• TASK STATEMENT: Repeat the full listing, word for word.

★ ★ ★ ★

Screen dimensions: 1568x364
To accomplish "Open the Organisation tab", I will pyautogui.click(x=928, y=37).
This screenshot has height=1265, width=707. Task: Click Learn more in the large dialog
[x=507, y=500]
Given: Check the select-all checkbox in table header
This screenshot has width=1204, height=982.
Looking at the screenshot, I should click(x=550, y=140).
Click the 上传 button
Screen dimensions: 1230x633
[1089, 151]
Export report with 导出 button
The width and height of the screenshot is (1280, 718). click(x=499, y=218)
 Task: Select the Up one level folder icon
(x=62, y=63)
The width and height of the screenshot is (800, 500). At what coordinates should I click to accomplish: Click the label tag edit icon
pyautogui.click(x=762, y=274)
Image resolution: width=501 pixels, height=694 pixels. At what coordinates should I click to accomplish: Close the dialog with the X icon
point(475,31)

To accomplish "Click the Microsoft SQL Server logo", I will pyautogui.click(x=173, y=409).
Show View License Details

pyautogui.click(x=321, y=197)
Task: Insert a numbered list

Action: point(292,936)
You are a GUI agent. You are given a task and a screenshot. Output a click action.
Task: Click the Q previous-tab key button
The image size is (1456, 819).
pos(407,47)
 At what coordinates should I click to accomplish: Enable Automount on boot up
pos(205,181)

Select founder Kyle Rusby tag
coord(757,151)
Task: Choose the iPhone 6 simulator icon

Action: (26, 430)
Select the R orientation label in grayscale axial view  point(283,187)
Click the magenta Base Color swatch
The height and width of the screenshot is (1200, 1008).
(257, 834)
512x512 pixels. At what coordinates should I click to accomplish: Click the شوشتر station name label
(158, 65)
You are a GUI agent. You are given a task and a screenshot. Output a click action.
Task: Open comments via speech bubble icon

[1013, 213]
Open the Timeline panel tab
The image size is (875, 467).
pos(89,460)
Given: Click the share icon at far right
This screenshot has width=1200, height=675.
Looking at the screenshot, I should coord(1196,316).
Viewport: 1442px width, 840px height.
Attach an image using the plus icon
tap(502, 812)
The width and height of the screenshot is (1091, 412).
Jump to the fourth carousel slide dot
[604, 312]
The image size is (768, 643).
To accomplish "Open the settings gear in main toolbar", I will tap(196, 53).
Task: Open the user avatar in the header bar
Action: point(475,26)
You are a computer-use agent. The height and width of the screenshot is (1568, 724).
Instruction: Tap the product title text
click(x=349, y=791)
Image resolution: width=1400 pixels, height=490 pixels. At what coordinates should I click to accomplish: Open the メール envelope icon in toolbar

★ ★ ★ ★

• RESULT BELOW:
Screen dimensions: 1568x364
To accomplish "Open the Organisation tab", I will pyautogui.click(x=928, y=37).
This screenshot has height=1265, width=707. Task: Click Learn more in the large dialog
[x=507, y=500]
Given: Check the select-all checkbox in table header
This screenshot has width=1204, height=982.
Looking at the screenshot, I should click(x=550, y=140).
Click the 上传 button
Screen dimensions: 1230x633
[1089, 151]
Export report with 导出 button
The width and height of the screenshot is (1280, 718). click(x=499, y=218)
 Task: Select the Up one level folder icon
(x=62, y=63)
The width and height of the screenshot is (800, 500). At what coordinates should I click to accomplish: Click the label tag edit icon
pyautogui.click(x=762, y=274)
Image resolution: width=501 pixels, height=694 pixels. At what coordinates should I click to accomplish: Close the dialog with the X icon
point(475,31)

To accomplish "Click the Microsoft SQL Server logo", I will pyautogui.click(x=173, y=409).
Show View License Details

pyautogui.click(x=321, y=197)
Task: Insert a numbered list

Action: point(292,936)
You are a GUI agent. You are given a task and a screenshot. Output a click action.
Task: Click the Q previous-tab key button
The image size is (1456, 819).
pos(407,47)
 At what coordinates should I click to accomplish: Enable Automount on boot up
pos(205,181)

Select founder Kyle Rusby tag
coord(757,151)
Task: Choose the iPhone 6 simulator icon

Action: (26, 430)
Select the R orientation label in grayscale axial view  point(283,187)
Click the magenta Base Color swatch
The height and width of the screenshot is (1200, 1008).
(257, 834)
512x512 pixels. At what coordinates should I click to accomplish: Click the شوشتر station name label
(158, 65)
You are a GUI agent. You are given a task and a screenshot. Output a click action.
Task: Open comments via speech bubble icon

[1013, 213]
Open the Timeline panel tab
The image size is (875, 467).
pos(89,460)
Given: Click the share icon at far right
This screenshot has width=1200, height=675.
Looking at the screenshot, I should coord(1196,316).
Viewport: 1442px width, 840px height.
Attach an image using the plus icon
tap(502, 812)
The width and height of the screenshot is (1091, 412).
Jump to the fourth carousel slide dot
[604, 312]
The image size is (768, 643).
To accomplish "Open the settings gear in main toolbar", I will tap(196, 53).
Task: Open the user avatar in the header bar
Action: point(475,26)
You are a computer-use agent. The height and width of the screenshot is (1568, 724).
Instruction: Tap the product title text
click(x=349, y=791)
Image resolution: width=1400 pixels, height=490 pixels. At what coordinates should I click to accomplish: Open the メール envelope icon in toolbar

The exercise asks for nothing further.